:: FRAGMENTO SELECCIONADO ::

+ + +

Por el contrario, el respeto de los germanos por la mujer era consecuencia de su religión. Por ello no debió de ser tan fácil convertir a las mujeres germanas. Pues aunque el «factor personalista» del cristianismo no era nuevo para ellas, sí eran extrañas y difíciles de entender ideas como la de la creación secundaria de la mujer, su función como compañera del Diablo en el pecado original y su difamación por parte de los Padres de la Iglesia como fons et caput mali, ideas que sirvieron de base para la subordinación de la mujer en todas las esferas de la vida. La doctrina de la virginidad como forma más sublime de existencia también debió de parecerles nueva y extraña, y lo mismo se puede decir de la imposibilidad de acceder a las dignidades religiosas o al matrimonio sacerdotal, o del derecho canónico, que pretería los intereses de la esposa y la hija en las herencias. Un escritor católico admite, en nuestros días, que «la estimación de la que disfrutaba la mujer entre los pueblos paganos al norte de los Alpes contrastaba abruptamente con el menosprecio que los Padres de la Iglesia expresaban sin el menor rodeo»[203].
Habida cuenta del poder y la enorme influencia de los sacerdotes cristianos, el hecho de que denigraran constantemente a la mujer no podía dejar de tener consecuencias jurídicas, económicas, sociales y educativas.
Tengamos presente que, en la Edad Media, muchas veces los príncipes seculares contaban poco frente a los espirituales y sobre todo frente al Representante de Dios sobre la Tierra; que el derecho canónico, como derecho de la mayor comunidad de Occidente y como su ordenamiento jurídico más importante, desbordaba con mucho el ámbito meramente interno de la Iglesia; que los principios cristianos determinaban también la política, la educación y la ciencia. Queda así claro de inmediato que la misoginia empedernida de la Iglesia católica debió de reforzar fatalmente el patriarcalismo tradicional.
No fue Italia el único lugar en el que la mujer descendió por debajo del nivel alcanzado en el Imperio, viendo reducidos en la Edad Media sus derechos de herencia y perdiendo —como persona carente de capacidad jurídica— el Muntwait («monovaldo»: una relación de protección y representación, del alemán antiguo «munt» latinizado «mundium»). En Alemania, las cosas también le fueron mucho peor que a la mujer romana de antaño en cuanto a sus derechos pecuniarios. Una legislación estricta le impedía tener un patrimonio digno de tal nombre y prácticamente no le dejaron más elección que la del matrimonio o el convento. Y si se casaba, todos sus bienes muebles e inmuebles pasaban a pertenecer al marido. Éste los administraba, ostentaba la titularidad legal y era el único usufructuario.

+ + +

:: EXTRACTO DE DATOS ::

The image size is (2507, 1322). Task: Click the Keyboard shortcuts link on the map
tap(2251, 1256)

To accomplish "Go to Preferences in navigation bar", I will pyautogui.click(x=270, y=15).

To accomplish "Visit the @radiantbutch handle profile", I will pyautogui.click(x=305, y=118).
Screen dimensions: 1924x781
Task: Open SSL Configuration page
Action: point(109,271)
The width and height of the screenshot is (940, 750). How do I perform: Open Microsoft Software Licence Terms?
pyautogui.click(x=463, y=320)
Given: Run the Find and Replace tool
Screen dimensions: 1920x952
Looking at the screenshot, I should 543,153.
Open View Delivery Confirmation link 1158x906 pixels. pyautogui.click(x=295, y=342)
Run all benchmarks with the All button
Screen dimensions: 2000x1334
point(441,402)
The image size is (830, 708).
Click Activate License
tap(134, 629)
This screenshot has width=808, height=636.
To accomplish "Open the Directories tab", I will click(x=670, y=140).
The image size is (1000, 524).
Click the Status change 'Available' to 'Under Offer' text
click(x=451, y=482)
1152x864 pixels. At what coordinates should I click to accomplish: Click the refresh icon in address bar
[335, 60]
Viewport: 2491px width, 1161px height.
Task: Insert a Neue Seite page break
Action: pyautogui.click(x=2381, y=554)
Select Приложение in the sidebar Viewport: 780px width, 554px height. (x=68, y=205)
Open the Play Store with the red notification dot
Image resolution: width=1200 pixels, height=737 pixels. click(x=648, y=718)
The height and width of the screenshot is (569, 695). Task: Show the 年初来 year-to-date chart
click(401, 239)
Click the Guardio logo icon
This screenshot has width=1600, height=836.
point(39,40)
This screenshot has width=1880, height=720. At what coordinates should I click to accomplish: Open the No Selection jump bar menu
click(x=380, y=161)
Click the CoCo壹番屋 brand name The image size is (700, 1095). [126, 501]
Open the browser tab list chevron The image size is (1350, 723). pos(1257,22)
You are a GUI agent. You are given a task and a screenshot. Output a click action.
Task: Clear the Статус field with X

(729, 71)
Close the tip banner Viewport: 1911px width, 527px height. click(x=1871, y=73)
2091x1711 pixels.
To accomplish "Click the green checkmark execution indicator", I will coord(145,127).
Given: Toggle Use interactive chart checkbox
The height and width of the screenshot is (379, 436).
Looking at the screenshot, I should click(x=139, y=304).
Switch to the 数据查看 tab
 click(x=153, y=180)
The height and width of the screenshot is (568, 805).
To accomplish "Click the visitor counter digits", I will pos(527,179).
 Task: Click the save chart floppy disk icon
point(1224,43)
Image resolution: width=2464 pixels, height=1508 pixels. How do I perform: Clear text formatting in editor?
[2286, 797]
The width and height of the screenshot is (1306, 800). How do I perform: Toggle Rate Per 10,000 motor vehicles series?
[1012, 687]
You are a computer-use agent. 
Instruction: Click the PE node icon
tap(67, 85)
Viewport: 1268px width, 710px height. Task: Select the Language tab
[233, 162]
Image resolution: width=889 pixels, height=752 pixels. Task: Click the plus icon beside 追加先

+ + +

:: INSTRUCCIÓN DADA ::
Traduce al inglés la siguiente oración del fragmento seleccionado: «Habida cuenta del poder y la enorme influencia de los sacerdotes cristianos, el hecho de que denigraran constantemente a la mujer no podía dejar de tener consecuencias jurídicas, económicas, sociales y educativas».

:: PROBLEMA RESUELTO ::
Given the power and enormous influence of the Christian priests, the fact that they constantly denigrated women could not fail to have legal, economic, social, and educational consequences.